_GIVEN INSTRUCTION_:
Copy the items word for word, starting at the line containing "Expand the Stock Status dropdown" and ending at the end of the items. Leave the pictures out of your answer.

________________________________________

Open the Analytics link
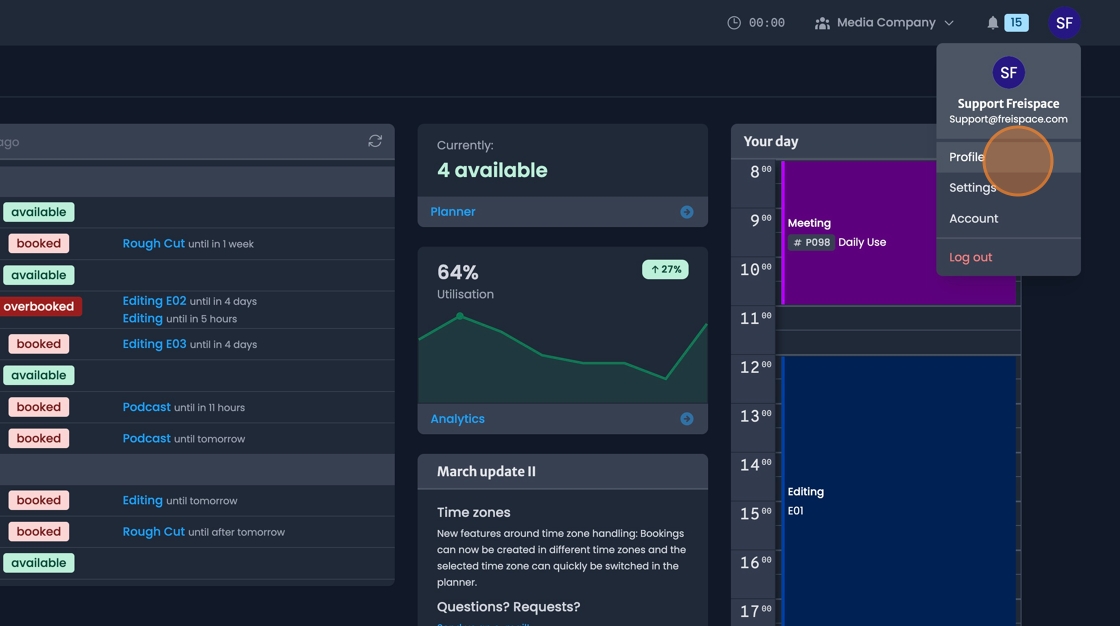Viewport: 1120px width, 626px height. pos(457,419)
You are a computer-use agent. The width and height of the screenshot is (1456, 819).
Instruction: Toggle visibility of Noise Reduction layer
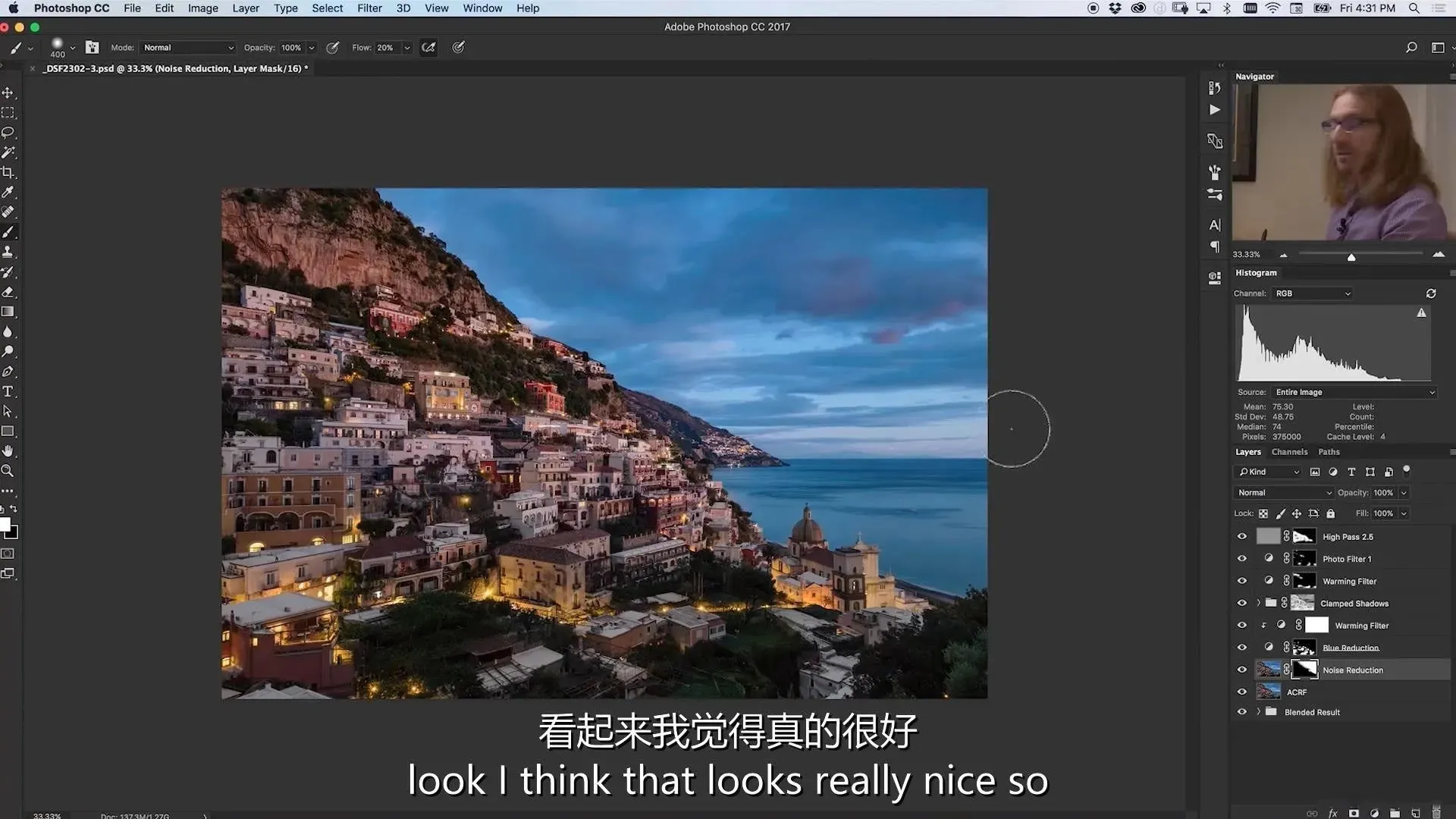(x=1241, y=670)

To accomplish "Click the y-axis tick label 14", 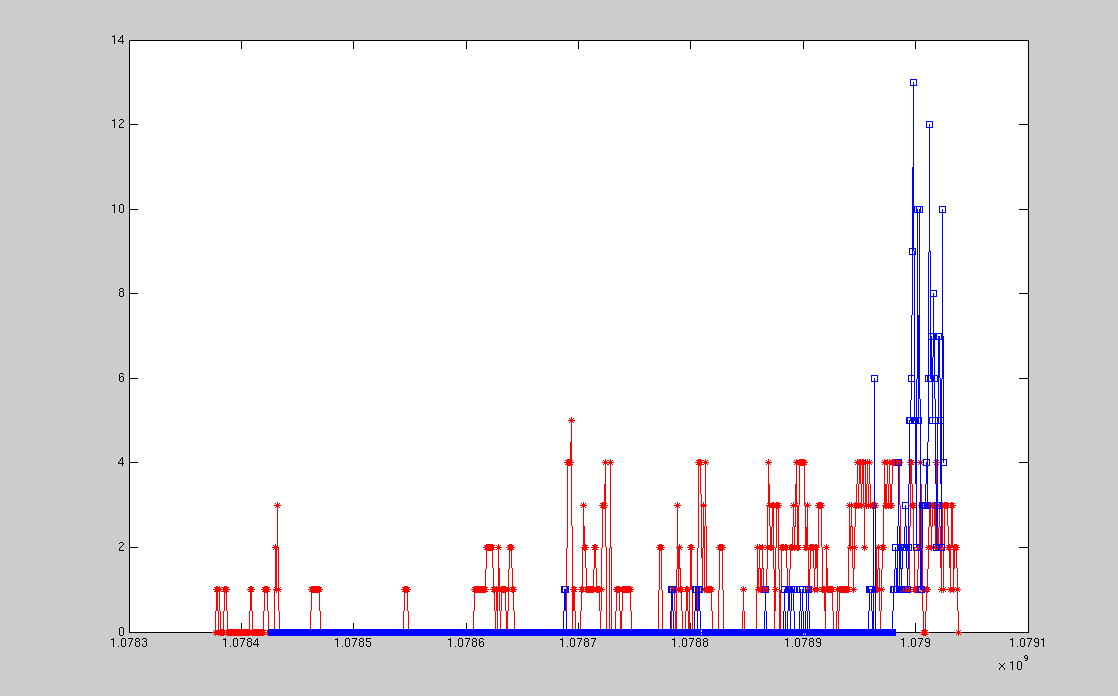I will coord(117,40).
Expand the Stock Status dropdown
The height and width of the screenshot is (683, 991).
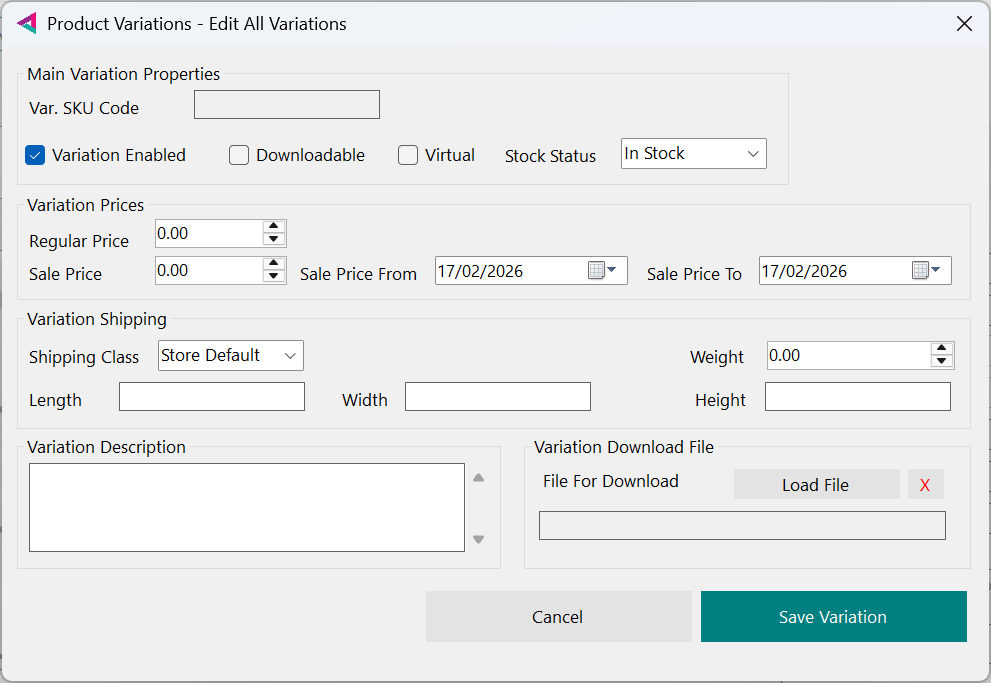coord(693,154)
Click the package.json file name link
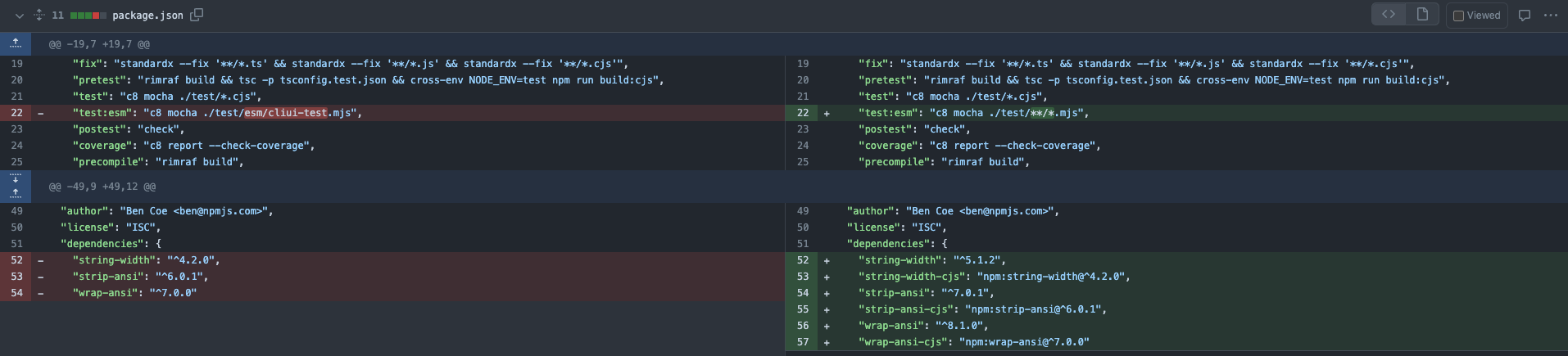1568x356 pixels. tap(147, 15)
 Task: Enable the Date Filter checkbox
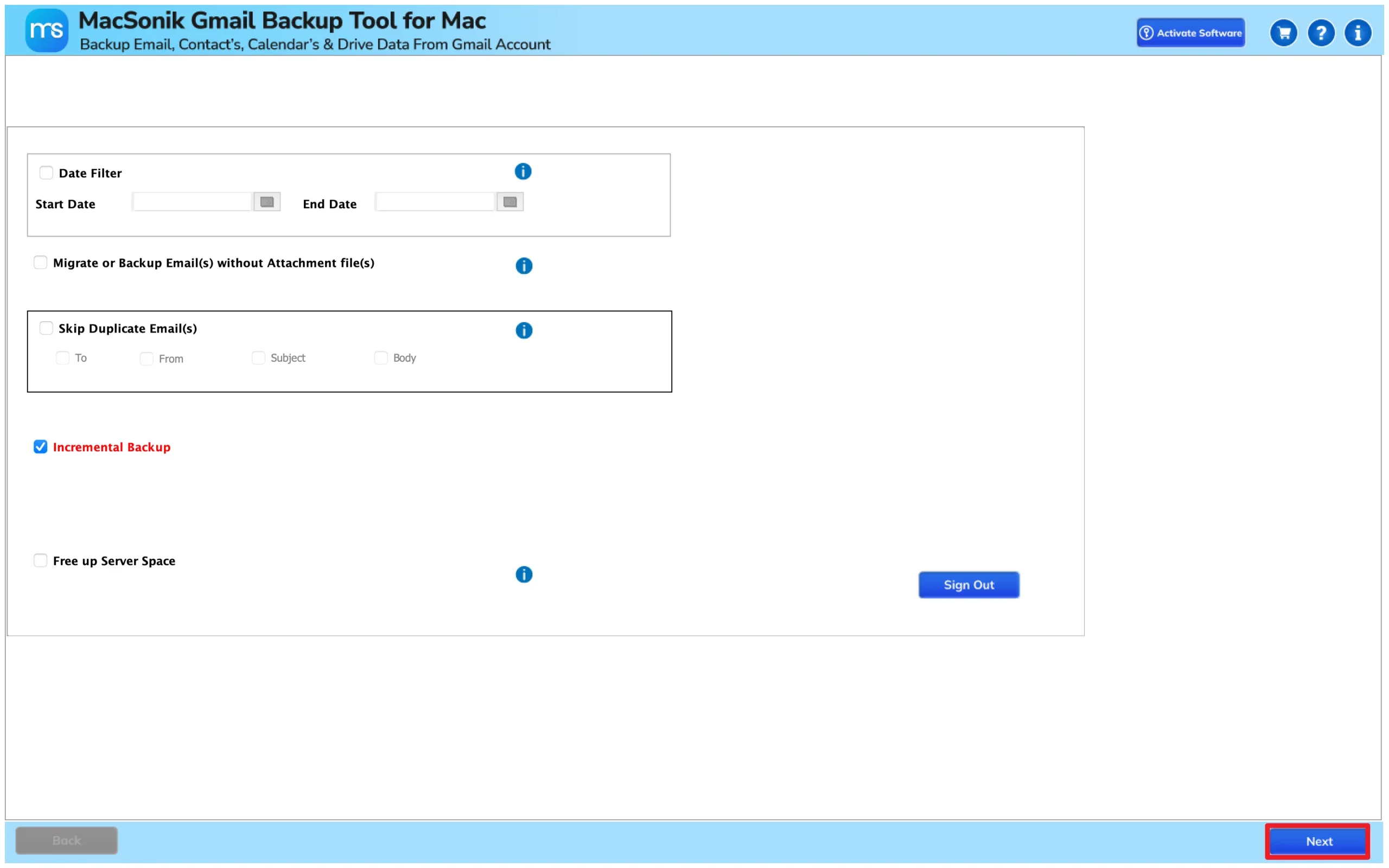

________________________________________

_SOLUTION FOR THIS TASK_:
Expand the Stock Status dropdown
The height and width of the screenshot is (683, 991).
coord(693,154)
Click the package.json file name link
1568x356 pixels. tap(147, 15)
 Task: Enable the Date Filter checkbox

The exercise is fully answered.